_DATA PROVIDED_.
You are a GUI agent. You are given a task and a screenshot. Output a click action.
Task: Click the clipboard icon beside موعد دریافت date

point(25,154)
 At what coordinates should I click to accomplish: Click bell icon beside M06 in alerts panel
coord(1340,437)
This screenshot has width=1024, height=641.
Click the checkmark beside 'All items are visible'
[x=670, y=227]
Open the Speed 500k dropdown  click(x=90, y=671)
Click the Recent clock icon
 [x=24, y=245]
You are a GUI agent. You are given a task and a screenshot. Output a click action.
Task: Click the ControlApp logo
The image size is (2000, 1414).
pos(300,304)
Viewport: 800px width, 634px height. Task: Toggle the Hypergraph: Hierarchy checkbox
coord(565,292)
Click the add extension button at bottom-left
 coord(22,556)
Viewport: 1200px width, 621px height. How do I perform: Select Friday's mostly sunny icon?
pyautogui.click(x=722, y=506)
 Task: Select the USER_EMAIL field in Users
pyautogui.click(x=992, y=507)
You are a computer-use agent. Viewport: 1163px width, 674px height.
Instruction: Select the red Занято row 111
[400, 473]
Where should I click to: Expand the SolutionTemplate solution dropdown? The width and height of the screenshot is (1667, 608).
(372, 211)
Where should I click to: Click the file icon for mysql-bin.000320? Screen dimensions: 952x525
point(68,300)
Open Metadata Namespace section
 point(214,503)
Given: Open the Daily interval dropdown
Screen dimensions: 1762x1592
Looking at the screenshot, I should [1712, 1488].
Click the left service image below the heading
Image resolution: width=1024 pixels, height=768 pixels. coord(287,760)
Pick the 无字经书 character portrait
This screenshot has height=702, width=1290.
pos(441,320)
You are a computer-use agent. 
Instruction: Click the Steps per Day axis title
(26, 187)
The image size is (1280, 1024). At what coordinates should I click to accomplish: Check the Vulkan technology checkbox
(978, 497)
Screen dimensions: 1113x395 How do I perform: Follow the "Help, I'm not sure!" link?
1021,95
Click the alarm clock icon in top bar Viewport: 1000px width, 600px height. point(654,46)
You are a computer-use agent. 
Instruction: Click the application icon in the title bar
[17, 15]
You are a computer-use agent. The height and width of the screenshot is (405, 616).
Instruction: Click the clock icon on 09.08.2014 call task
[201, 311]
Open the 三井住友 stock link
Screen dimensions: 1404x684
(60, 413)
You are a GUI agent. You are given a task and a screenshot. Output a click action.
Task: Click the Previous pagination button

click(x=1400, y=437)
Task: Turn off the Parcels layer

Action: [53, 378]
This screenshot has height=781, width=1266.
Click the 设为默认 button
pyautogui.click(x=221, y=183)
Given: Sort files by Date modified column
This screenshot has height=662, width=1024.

_ACTIVITY_.
An exact reproduction of the data is required. Leave nothing out.

_EXERCISE OUTPUT_.
You are a GUI agent. You are given a task and a screenshot. Output a click action.
Task: Click the clipboard icon beside موعد دریافت date

point(25,154)
 At what coordinates should I click to accomplish: Click bell icon beside M06 in alerts panel
coord(1340,437)
This screenshot has width=1024, height=641.
Click the checkmark beside 'All items are visible'
[x=670, y=227]
Open the Speed 500k dropdown  click(x=90, y=671)
Click the Recent clock icon
 [x=24, y=245]
You are a GUI agent. You are given a task and a screenshot. Output a click action.
Task: Click the ControlApp logo
The image size is (2000, 1414).
pos(300,304)
Viewport: 800px width, 634px height. Task: Toggle the Hypergraph: Hierarchy checkbox
coord(565,292)
Click the add extension button at bottom-left
 coord(22,556)
Viewport: 1200px width, 621px height. How do I perform: Select Friday's mostly sunny icon?
pyautogui.click(x=722, y=506)
 Task: Select the USER_EMAIL field in Users
pyautogui.click(x=992, y=507)
You are a computer-use agent. Viewport: 1163px width, 674px height.
Instruction: Select the red Занято row 111
[400, 473]
Where should I click to: Expand the SolutionTemplate solution dropdown? The width and height of the screenshot is (1667, 608).
(372, 211)
Where should I click to: Click the file icon for mysql-bin.000320? Screen dimensions: 952x525
point(68,300)
Open Metadata Namespace section
 point(214,503)
Given: Open the Daily interval dropdown
Screen dimensions: 1762x1592
Looking at the screenshot, I should [1712, 1488].
Click the left service image below the heading
Image resolution: width=1024 pixels, height=768 pixels. coord(287,760)
Pick the 无字经书 character portrait
This screenshot has height=702, width=1290.
pos(441,320)
You are a computer-use agent. 
Instruction: Click the Steps per Day axis title
(26, 187)
The image size is (1280, 1024). At what coordinates should I click to accomplish: Check the Vulkan technology checkbox
(978, 497)
Screen dimensions: 1113x395 How do I perform: Follow the "Help, I'm not sure!" link?
1021,95
Click the alarm clock icon in top bar Viewport: 1000px width, 600px height. point(654,46)
You are a computer-use agent. 
Instruction: Click the application icon in the title bar
[17, 15]
You are a computer-use agent. The height and width of the screenshot is (405, 616).
Instruction: Click the clock icon on 09.08.2014 call task
[201, 311]
Open the 三井住友 stock link
Screen dimensions: 1404x684
(60, 413)
You are a GUI agent. You are given a task and a screenshot. Output a click action.
Task: Click the Previous pagination button

click(x=1400, y=437)
Task: Turn off the Parcels layer

Action: [53, 378]
This screenshot has height=781, width=1266.
Click the 设为默认 button
pyautogui.click(x=221, y=183)
Given: Sort files by Date modified column
This screenshot has height=662, width=1024.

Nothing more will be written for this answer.